During the MARAC plenary today, Kathleen Roe of the New York State Archives gave a rousing call for more advocacy by archivists for their profession to those external stakeholders who don’t necessarily know what we do but upon whom we rely for funding. It was an inspiring speech that had a number of us fired up to go back to our home institutions and to do more to advocate (with fire being a theme throughout her speech).

But if you look back over the past couple of years, plenary speakers have been exhorting us to get involved with advocacy left and right. Rand Jimerson challenged MARAC to be advocates for ourselves, our collections, and the stories of the subaltern found in those collections just three years ago. The year after, MARAC had an entire conference dedicated to advocacy where Christy Coleman charged us again to advocate to politicians, stakeholders, board members, and beyond. The Council of State Archivists has published “The Importance of State Archives,” a document that gives examples and talking points that can be used by many kinds of archival repositories. A google search for archival advocacy gives you thousands of hits, and shows that this is not just a new topic, but it is one that has been talked about more and more in the past few years.

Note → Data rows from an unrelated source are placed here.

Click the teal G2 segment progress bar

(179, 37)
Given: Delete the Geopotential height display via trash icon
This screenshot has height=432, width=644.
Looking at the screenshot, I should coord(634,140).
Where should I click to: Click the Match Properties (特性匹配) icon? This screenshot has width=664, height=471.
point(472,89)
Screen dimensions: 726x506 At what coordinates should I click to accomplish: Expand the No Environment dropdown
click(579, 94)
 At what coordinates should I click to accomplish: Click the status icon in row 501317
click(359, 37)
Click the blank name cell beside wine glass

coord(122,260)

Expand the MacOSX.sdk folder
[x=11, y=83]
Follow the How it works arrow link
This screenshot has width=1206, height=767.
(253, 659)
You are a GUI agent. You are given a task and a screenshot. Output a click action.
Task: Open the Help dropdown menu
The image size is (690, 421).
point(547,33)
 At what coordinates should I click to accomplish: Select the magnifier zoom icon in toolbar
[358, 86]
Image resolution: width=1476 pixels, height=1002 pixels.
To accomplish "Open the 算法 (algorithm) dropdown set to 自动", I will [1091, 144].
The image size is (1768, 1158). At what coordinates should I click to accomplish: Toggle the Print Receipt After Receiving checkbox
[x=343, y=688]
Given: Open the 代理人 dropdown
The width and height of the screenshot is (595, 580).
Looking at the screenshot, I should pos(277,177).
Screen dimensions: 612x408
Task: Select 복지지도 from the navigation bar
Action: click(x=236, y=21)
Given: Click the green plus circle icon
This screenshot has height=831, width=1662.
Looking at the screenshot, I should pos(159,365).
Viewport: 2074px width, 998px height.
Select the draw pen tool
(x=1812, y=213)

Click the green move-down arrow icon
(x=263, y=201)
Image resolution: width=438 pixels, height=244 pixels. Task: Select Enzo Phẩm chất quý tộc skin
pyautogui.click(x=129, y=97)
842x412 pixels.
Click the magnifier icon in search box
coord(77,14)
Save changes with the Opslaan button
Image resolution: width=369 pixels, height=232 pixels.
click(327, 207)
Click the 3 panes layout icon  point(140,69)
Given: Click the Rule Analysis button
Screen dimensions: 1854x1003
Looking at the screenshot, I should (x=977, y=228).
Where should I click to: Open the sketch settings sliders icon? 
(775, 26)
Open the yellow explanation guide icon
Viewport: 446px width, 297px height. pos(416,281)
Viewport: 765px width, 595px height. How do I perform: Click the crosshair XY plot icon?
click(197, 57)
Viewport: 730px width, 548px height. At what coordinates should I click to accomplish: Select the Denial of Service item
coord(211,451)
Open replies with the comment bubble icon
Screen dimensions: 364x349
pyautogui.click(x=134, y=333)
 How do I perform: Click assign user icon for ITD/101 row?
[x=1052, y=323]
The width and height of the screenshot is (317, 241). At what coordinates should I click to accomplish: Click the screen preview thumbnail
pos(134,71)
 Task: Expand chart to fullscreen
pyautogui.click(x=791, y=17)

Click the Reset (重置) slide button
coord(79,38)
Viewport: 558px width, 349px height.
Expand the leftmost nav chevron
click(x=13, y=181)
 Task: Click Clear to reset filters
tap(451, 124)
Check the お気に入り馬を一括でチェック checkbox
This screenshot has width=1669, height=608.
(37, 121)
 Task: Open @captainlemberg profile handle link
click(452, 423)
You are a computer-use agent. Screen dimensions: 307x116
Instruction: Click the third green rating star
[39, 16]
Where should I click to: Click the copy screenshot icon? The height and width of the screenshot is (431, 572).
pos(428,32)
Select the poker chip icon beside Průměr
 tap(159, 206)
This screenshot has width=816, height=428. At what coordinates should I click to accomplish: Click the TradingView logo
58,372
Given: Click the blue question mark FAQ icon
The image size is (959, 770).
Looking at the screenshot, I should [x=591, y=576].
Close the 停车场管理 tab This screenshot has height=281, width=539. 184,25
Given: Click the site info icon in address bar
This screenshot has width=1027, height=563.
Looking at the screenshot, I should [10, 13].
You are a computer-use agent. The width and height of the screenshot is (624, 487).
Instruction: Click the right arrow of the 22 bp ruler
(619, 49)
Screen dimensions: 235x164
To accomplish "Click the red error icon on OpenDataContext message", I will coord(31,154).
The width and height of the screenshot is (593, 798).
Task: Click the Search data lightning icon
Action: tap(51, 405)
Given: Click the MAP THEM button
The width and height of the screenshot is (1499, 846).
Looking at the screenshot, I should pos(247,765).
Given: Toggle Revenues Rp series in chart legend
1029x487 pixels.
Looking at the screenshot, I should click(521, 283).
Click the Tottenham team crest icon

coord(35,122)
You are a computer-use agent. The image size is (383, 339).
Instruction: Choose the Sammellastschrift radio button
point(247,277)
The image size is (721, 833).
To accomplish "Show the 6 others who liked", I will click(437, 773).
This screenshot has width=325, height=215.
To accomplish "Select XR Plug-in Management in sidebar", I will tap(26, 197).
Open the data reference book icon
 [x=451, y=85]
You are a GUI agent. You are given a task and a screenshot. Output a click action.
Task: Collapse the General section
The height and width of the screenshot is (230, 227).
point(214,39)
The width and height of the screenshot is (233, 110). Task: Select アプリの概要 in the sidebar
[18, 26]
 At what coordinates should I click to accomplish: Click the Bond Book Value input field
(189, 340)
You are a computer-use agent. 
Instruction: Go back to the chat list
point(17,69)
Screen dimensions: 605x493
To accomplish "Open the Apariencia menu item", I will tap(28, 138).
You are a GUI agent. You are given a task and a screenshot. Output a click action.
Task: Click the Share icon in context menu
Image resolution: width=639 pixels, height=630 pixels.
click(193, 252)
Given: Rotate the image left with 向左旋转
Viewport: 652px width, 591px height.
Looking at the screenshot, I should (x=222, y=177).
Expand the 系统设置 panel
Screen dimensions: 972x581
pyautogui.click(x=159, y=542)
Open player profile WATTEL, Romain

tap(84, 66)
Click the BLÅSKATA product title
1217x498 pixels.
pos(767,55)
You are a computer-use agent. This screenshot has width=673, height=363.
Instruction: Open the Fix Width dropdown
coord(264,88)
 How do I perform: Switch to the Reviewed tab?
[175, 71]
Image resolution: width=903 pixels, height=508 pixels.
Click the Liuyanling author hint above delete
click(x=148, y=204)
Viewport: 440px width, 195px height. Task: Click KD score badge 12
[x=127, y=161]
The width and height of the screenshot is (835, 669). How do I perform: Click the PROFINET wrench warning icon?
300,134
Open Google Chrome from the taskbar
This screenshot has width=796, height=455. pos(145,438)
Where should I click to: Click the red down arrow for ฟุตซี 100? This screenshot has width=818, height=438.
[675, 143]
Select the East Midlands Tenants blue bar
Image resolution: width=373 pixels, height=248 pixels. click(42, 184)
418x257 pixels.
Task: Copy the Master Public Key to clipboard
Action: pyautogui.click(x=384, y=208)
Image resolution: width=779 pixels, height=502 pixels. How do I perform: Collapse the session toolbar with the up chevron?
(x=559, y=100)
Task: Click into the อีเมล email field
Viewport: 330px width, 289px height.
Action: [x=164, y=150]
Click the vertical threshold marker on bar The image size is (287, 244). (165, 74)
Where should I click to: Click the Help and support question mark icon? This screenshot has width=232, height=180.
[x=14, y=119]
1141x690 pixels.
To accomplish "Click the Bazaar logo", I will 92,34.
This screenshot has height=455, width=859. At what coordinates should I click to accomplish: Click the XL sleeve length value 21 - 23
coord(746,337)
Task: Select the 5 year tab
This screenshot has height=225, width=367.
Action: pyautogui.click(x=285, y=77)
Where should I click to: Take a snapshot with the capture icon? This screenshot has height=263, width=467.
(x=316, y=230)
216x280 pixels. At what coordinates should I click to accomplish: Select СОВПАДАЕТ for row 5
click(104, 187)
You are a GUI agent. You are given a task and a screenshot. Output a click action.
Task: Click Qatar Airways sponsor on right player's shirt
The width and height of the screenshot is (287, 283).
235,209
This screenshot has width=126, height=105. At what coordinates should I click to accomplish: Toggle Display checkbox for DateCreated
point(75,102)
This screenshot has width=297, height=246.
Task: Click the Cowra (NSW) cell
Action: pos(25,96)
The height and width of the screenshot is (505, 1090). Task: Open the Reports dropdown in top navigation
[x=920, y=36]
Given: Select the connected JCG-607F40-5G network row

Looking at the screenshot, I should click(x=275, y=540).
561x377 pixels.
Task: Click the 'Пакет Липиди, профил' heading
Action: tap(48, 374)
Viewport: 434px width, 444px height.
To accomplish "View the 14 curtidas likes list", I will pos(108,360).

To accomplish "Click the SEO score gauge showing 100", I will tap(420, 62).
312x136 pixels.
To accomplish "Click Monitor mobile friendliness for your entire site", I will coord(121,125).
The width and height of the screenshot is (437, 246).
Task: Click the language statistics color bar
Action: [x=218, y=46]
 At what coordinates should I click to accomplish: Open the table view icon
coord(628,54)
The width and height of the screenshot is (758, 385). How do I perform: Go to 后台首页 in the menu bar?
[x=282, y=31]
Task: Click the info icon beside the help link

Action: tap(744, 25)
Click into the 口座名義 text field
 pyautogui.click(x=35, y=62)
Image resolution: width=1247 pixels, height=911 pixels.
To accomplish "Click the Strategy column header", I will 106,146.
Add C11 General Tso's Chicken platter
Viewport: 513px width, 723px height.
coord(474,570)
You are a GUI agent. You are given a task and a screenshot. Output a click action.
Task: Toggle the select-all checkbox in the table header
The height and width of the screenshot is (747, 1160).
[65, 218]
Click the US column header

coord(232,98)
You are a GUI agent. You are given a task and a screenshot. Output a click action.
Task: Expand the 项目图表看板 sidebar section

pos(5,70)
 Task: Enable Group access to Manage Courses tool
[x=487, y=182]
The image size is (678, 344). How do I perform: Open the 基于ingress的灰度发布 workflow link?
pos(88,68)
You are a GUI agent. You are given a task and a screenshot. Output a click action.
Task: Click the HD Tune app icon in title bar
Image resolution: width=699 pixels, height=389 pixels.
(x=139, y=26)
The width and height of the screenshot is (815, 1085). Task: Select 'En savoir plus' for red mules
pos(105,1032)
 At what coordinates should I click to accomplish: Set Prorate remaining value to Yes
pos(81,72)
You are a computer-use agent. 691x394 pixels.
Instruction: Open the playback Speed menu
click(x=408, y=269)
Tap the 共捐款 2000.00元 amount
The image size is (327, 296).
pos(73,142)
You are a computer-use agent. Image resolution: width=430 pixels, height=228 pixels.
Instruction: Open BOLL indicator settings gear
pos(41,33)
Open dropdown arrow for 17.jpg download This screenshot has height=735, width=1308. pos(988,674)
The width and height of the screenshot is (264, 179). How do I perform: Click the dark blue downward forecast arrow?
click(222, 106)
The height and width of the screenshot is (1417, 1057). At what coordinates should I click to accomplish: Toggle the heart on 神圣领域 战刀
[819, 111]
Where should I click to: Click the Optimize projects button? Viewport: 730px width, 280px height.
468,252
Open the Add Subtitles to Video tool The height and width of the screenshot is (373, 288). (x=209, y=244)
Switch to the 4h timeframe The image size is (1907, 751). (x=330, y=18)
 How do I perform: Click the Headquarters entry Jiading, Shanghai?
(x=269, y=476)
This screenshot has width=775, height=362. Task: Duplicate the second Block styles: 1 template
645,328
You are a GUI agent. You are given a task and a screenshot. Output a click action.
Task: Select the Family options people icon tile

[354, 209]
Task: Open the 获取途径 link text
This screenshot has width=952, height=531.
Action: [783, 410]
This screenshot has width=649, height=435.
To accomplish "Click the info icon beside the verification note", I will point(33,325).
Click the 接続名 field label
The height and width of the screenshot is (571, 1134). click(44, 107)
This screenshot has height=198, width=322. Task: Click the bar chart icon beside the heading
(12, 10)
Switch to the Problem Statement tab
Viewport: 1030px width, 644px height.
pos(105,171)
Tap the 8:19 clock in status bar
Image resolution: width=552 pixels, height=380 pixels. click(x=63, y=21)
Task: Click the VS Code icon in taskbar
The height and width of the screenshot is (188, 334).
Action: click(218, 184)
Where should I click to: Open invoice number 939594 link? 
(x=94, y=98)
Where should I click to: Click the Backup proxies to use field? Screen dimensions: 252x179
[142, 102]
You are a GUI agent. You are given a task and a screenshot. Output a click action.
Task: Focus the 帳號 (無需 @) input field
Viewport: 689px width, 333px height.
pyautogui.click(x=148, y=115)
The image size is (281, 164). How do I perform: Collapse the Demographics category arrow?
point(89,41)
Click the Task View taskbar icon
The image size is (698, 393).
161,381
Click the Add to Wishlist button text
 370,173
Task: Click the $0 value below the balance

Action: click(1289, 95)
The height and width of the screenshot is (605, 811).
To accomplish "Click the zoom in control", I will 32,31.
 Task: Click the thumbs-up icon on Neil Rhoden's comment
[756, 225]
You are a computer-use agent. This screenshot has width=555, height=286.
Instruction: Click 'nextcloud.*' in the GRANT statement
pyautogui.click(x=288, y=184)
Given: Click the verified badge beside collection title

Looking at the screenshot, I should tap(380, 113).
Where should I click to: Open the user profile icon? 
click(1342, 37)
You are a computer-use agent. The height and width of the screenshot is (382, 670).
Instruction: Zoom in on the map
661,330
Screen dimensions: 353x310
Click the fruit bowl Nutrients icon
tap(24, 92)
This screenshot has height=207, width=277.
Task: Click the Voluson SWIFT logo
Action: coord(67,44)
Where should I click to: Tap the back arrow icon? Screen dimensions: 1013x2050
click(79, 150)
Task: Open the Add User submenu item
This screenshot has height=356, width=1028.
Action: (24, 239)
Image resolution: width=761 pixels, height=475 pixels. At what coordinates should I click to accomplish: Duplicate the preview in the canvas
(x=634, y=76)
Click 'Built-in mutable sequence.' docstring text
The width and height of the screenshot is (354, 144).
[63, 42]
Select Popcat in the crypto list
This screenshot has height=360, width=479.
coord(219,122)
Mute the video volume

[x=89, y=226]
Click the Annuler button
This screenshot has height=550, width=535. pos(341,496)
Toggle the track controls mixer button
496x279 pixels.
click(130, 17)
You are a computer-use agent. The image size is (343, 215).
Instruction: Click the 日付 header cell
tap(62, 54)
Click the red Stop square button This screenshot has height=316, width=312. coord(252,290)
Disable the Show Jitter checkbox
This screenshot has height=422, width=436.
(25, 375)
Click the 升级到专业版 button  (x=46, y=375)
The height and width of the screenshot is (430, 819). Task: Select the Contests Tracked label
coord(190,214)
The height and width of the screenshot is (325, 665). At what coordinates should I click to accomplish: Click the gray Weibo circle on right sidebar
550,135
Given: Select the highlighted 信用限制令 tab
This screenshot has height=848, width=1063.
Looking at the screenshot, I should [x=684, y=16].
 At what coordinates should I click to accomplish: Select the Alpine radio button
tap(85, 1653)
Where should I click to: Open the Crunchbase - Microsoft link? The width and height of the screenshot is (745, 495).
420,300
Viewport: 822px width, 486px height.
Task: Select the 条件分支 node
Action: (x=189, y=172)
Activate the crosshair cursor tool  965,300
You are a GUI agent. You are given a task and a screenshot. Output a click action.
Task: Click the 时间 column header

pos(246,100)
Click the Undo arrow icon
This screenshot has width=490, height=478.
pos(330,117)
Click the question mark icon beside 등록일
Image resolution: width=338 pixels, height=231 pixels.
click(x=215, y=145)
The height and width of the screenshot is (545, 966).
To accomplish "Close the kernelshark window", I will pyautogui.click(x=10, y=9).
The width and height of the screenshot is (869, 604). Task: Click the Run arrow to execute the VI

Roe and others during her plenary talked about archivists needing to ask for what they are worth in salary, benefits, and from their schools, and rightly so. At the same time, archival institutions should ask for what they deserve from funding sources, politicians, other government agencies, and beyond. Too often archives are willing to accept the status quo or accept what their funding sources are willing to give them because they don’t think that they would be able to affect any change. Then, when situations like what happened to the Georgia State Archives occur or when massive cuts are on the table, our advocacy furor is shaken up and we finally start taking action. But when a situation is that dire, it is too late for grassroots campaigns to do much of anything. So please, conference program committees: continue to beat us over the head with advocating for ourselves, our institutions, and are usefulness until we start to get it and start to take it to heart. We need it, and won’t get there unless you continue to push us.